The records: Begin

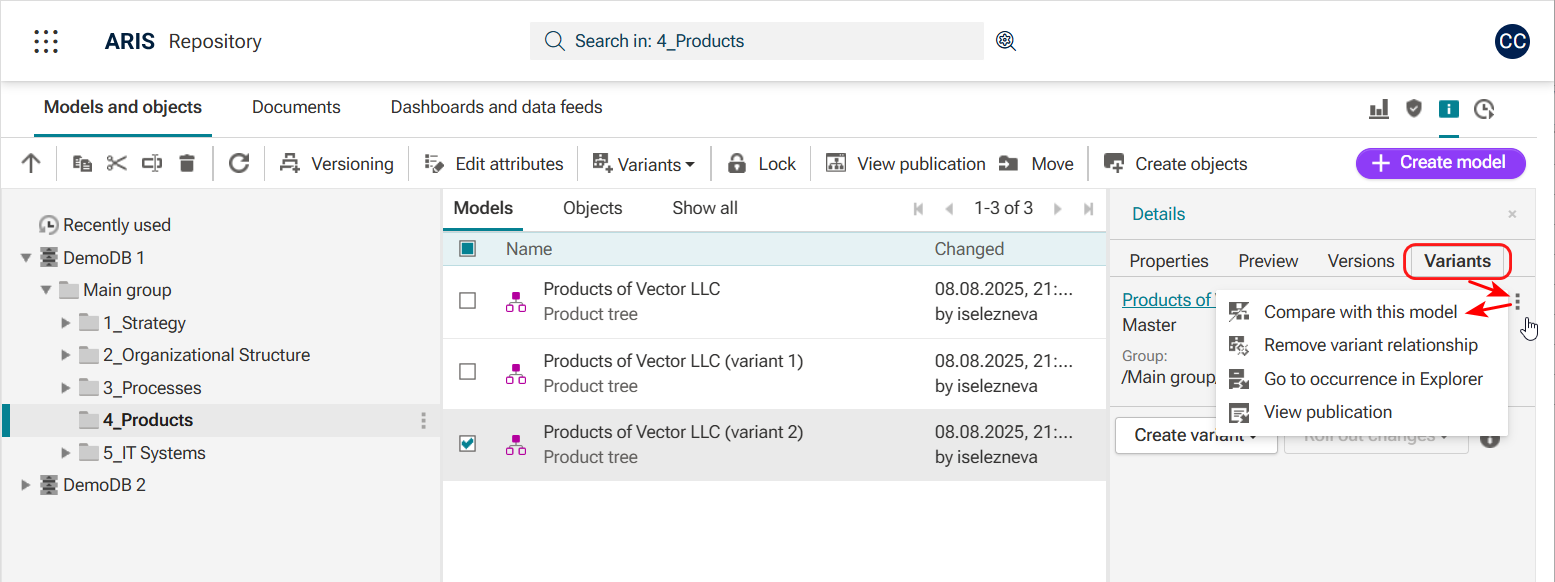Click the scissors Cut icon

pyautogui.click(x=117, y=164)
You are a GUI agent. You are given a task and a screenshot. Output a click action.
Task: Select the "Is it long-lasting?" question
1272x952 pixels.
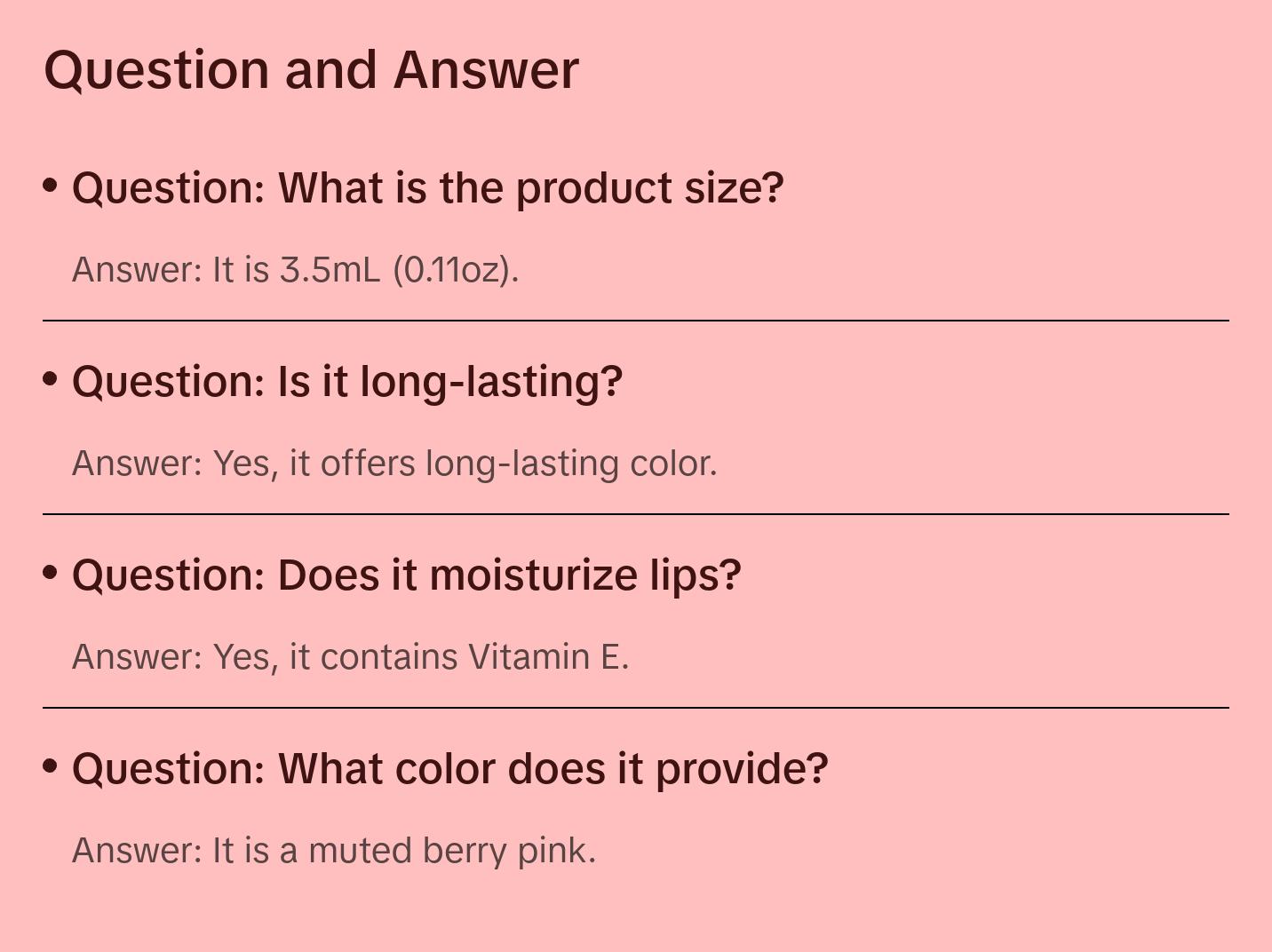coord(346,382)
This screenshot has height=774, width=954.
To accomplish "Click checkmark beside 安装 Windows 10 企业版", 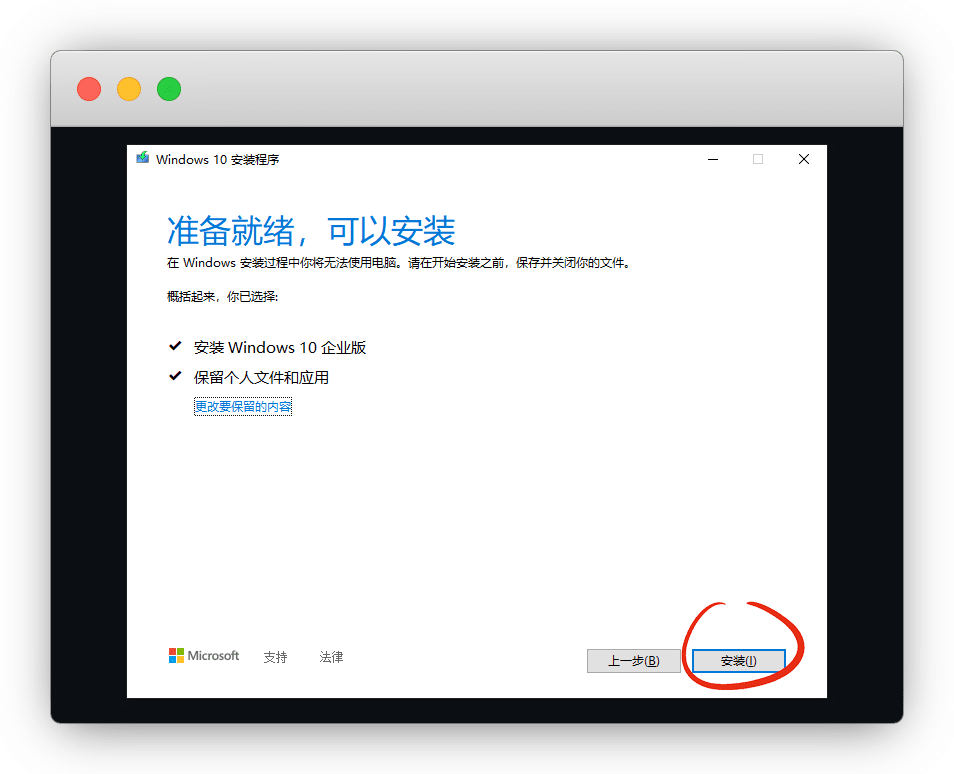I will (x=176, y=347).
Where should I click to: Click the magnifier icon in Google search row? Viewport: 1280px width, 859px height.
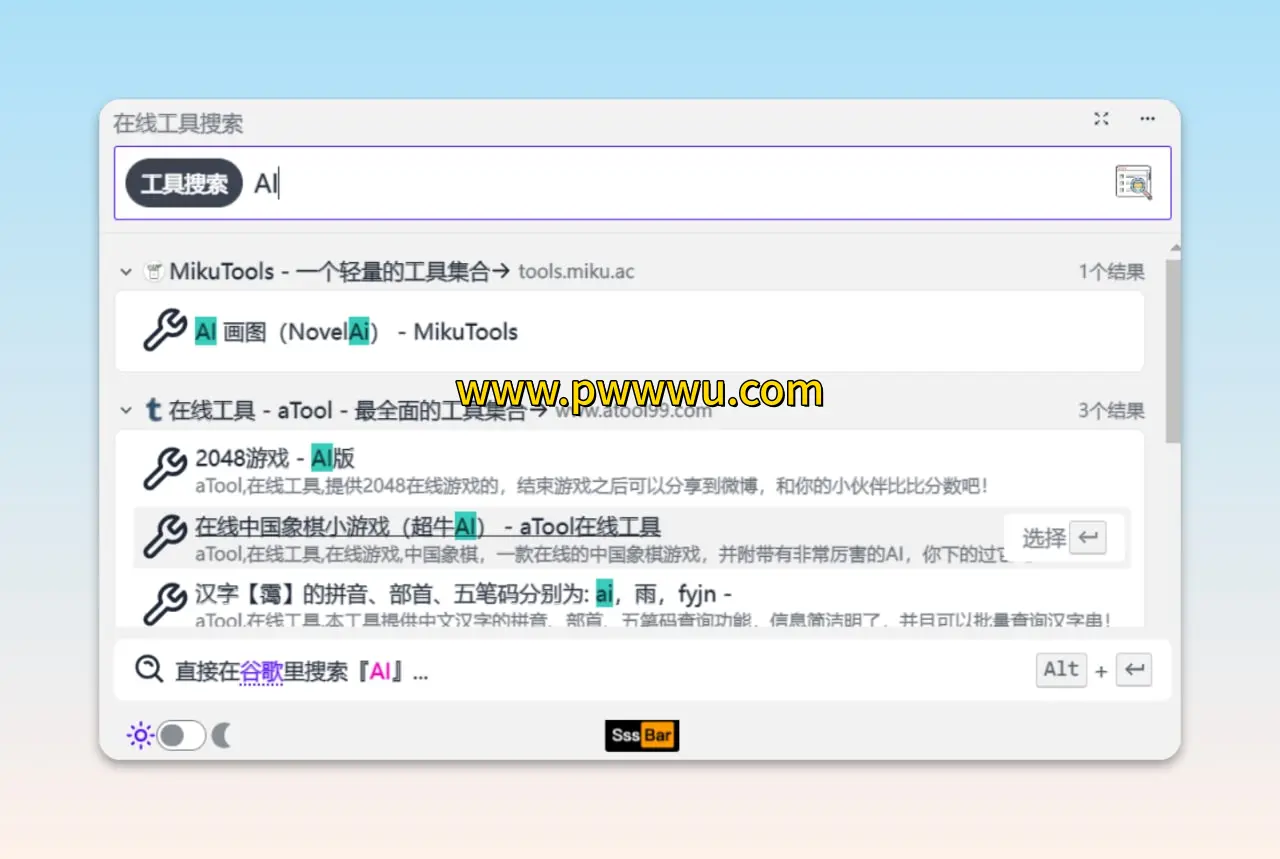(x=149, y=670)
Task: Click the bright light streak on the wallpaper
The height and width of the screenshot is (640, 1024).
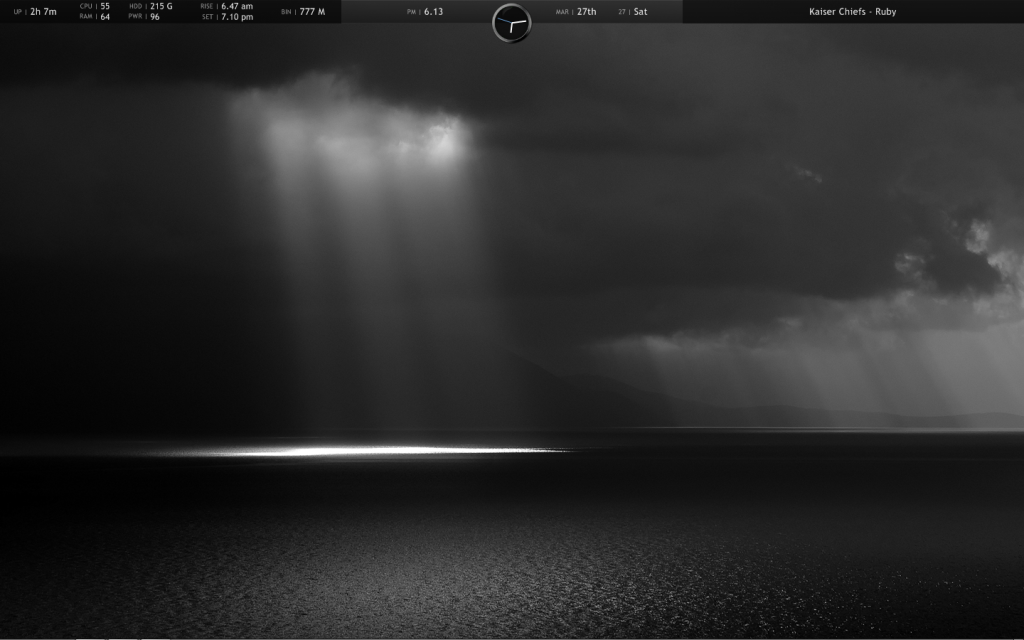Action: [x=370, y=451]
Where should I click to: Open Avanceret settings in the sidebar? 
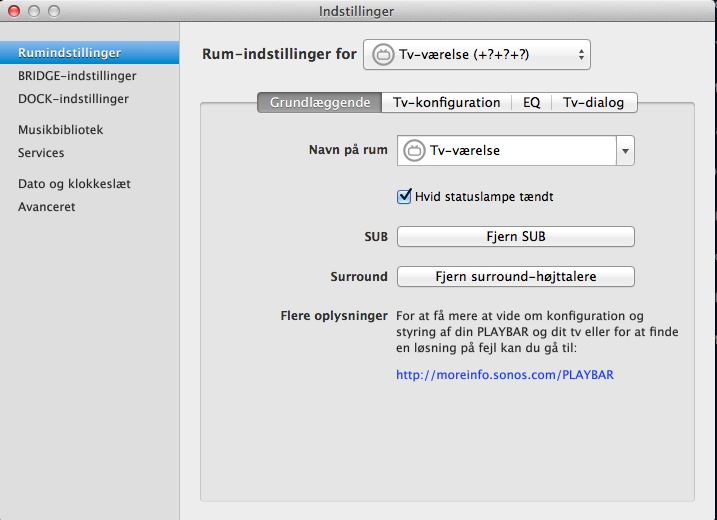(46, 207)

The records: End

**What is required:** Look above for the line containing "The height and"; output that line and all lines after it through the last one exactly, without the pictures.

**Response to this exercise:**
The height and width of the screenshot is (640, 1024).
Action: [x=370, y=451]
Where should I click to: Open Avanceret settings in the sidebar? 
(46, 207)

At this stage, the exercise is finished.